#### Your task:
Please repeat the lines below exactly. Begin with the line containing "1456x819 pixels. Task: Open" and go on through the line containing "You are a computer-use agent. This".

#### Records shown:
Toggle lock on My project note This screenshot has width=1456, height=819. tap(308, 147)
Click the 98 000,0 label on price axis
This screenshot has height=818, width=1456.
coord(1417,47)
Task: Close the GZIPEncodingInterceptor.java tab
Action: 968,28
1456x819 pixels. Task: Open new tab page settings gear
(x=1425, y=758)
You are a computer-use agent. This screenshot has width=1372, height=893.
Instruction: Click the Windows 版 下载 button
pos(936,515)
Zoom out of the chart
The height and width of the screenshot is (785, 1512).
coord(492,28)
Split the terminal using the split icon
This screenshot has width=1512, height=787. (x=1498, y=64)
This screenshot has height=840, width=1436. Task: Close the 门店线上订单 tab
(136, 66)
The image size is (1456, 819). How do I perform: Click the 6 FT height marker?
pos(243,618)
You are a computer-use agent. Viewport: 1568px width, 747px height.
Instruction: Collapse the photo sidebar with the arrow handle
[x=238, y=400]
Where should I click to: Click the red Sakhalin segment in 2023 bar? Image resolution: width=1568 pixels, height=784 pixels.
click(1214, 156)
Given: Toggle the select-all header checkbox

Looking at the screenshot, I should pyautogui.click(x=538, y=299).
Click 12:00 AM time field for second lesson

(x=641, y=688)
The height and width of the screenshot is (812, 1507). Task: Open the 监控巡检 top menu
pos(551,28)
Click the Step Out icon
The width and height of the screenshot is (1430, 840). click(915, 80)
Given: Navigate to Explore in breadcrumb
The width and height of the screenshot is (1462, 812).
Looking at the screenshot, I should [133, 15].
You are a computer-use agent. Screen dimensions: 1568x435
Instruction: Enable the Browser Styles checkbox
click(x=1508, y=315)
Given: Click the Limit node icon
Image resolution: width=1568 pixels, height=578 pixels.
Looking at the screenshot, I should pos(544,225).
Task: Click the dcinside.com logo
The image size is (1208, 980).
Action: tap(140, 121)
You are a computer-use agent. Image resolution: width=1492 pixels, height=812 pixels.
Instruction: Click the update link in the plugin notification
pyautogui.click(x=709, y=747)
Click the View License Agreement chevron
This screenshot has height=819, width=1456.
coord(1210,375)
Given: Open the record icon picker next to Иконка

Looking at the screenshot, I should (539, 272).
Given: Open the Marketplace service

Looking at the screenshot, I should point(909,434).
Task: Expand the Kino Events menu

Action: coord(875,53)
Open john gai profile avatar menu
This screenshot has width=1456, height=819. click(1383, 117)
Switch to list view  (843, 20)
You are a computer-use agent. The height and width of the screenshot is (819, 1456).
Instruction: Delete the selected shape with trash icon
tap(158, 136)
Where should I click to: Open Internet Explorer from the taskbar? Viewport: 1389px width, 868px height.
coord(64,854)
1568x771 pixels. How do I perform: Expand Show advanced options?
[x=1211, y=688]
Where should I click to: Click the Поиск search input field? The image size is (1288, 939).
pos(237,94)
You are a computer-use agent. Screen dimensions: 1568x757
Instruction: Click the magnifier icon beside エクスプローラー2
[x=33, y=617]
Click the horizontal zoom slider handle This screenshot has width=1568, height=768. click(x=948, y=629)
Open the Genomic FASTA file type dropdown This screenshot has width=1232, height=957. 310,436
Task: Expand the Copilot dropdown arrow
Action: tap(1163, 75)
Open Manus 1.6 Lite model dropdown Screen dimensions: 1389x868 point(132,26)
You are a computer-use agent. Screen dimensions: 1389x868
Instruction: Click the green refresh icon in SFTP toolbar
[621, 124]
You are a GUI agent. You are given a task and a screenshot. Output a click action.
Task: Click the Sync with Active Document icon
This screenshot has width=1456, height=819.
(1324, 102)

#### Written reply:
1456x819 pixels. Task: Open new tab page settings gear
(x=1425, y=758)
You are a computer-use agent. This screenshot has width=1372, height=893.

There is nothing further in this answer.